SOURCE TEXT:
Beaches and life-giving sun. Rustic properties with stone pine and cypress framed roads. Smiling sunflowers and crooked vines. Tuscany is with good reason among the most popular holiday destinations in the world.
Everyone knows that Tuscany equals sun and beautiful beaches. Everyone knows that Tuscany implies architecture from the renaissance and art. Everyone knows that Tuscany means delicious food and wine.
It is all very obvious. But do you also know how incredibly varied Tuscany is, although the area is about the same size as the state of New Jersey?
Siena
The area of Siena is the Tuscany, you dream about; rolling Chianti fields with crooked wines heavy from Sangiovese grapes. Avenues with alternately stone pines and cypresses up to a farmhouse on top of a hill. Medieval villages as San Gimignano with city walls and 14 towers. And even Siena is perhaps Europe’s most beautiful medieval city, remaining almost the same as when the plague struck in 1348.
Lucca
The area at Lucca is perfect if you want to both relax and be active. Bathing at the Italian Riviera. Hiking in forested Apuane mountains or along the rugged rocky coast of Cinque Terres. 294 leaning stairs up in the tower of Pisa. Strolls in the elegant shopping area behind the high walls of Lucca.
Golden fields and sandy beaches
Southern Tuscany reveals sunflowers and corn fields and delicious sandy beaches along the coast of the Maremma. While Elba and small islands are dotted out in the Tyrrhenian Sea, the village of Pitigliano lies adventurous on top of a volcanic turf rock near Bolsena Lake.
Florence – capitol of the Renaissance
All too often, people rush through this ancient home to the Medici family and birthplace of the Renaissance. It feels like sacrilege to consume so much beauty and history into just a couple of days of travel, as it deserves at least a week of exploration. The Stendhal Syndrome is reserved for those, that take the time to be dazzled.

DATA BLOCK:

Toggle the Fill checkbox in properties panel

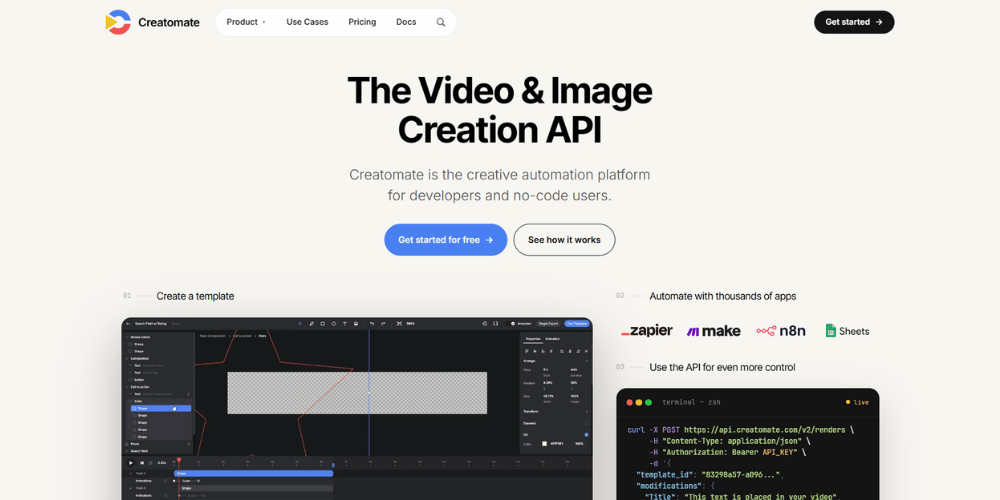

EXPLORE THE MATERIAL:
• A. In the Tuscany text, rewrite the paragraph that begins "The area at Lucca is perfect" as a short list that keeps its main facts.
• B. Answer these questions from the Tuscany text, one a line:
(i) Which U.S. state is Tuscany said to be about the same size as?
(ii) How many towers does San Gimignano have?
(iii) How many leaning stairs lead up the tower of Pisa?

TASK ANSWERS:
• A.
The Lucca area suits both relaxing and being active:
- Bathing at the Italian Riviera
- Hiking in the forested Apuane mountains or along the rugged rocky coast of Cinque Terres
- Climbing 294 leaning stairs up the tower of Pisa
- Strolling in the elegant shopping area behind Lucca's high walls

• B.
(i) New Jersey
(ii) 14
(iii) 294